_Instructions_
a - Duplicate the passage on Wharton's time at Crystal Palace from "On 1 February" up to and including "ever major trophy.".
b - Answer these questions from the passage on Wharton's time at Crystal Palace:
(i) How long was the contract Wharton signed with Crystal Palace?
(ii) Which team did Crystal Palace play in Wharton's first appearance for the club?
(iii) What injury did Wharton suffer in October 2024?

===== Excerpted passage

On 1 February 2024, Premier League side Crystal Palace announced the signing of Wharton on a five-and-a-half-year contract. The fee was undisclosed by the club, but reported to be an initial fee of £18 million, which could potentially rise to £22 million. He made his first appearance for the club two days later, coming off the bench against rivals Brighton & Hove Albion in a 4–1 defeat. Wharton started all 15 of Crystal Palace's remaining league fixtures that season.

In October 2024, Wharton suffered a groin injury that required surgery and kept him sidelined for three months. On 17 May 2025, Wharton started in the FA Cup final against Manchester City, helping his side to a 1–0 victory that secured Palace's first ever major trophy.

==========
===== Source information

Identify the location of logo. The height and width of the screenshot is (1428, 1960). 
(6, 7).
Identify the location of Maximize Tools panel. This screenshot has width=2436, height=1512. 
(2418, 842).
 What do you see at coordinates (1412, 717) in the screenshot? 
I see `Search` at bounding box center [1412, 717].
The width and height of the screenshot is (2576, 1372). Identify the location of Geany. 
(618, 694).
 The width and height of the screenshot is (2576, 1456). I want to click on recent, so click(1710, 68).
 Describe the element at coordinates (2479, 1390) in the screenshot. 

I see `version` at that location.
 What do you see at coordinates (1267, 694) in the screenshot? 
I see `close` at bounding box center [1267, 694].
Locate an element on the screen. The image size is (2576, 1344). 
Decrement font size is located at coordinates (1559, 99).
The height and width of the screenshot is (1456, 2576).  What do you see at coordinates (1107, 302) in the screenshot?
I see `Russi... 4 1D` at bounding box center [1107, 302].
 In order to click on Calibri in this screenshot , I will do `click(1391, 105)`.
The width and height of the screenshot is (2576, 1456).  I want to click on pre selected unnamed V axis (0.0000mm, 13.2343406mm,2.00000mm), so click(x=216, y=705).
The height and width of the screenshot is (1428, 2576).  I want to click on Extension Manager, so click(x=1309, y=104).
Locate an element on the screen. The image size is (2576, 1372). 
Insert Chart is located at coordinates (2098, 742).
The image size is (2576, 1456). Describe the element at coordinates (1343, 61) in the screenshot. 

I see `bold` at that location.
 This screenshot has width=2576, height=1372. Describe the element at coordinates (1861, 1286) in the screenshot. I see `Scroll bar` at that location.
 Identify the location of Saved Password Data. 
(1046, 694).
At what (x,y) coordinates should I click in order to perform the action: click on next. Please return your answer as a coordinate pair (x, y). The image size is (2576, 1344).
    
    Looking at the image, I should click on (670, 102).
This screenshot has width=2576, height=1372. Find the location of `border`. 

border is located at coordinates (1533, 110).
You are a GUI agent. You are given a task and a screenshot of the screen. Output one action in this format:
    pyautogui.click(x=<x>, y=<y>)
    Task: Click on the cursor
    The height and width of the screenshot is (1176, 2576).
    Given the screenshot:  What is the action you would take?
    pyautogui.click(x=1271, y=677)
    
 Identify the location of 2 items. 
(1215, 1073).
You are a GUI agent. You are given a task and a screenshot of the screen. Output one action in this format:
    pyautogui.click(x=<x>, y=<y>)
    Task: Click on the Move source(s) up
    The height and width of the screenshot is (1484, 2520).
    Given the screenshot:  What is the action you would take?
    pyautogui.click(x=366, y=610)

==========

_Answers to the tasks_
a -
On 1 February 2024, Premier League side Crystal Palace announced the signing of Wharton on a five-and-a-half-year contract. The fee was undisclosed by the club, but reported to be an initial fee of £18 million, which could potentially rise to £22 million. He made his first appearance for the club two days later, coming off the bench against rivals Brighton & Hove Albion in a 4–1 defeat. Wharton started all 15 of Crystal Palace's remaining league fixtures that season.

In October 2024, Wharton suffered a groin injury that required surgery and kept him sidelined for three months. On 17 May 2025, Wharton started in the FA Cup final against Manchester City, helping his side to a 1–0 victory that secured Palace's first ever major trophy.

b -
(i) Five and a half years.
(ii) Brighton & Hove Albion.
(iii) A groin injury that required surgery.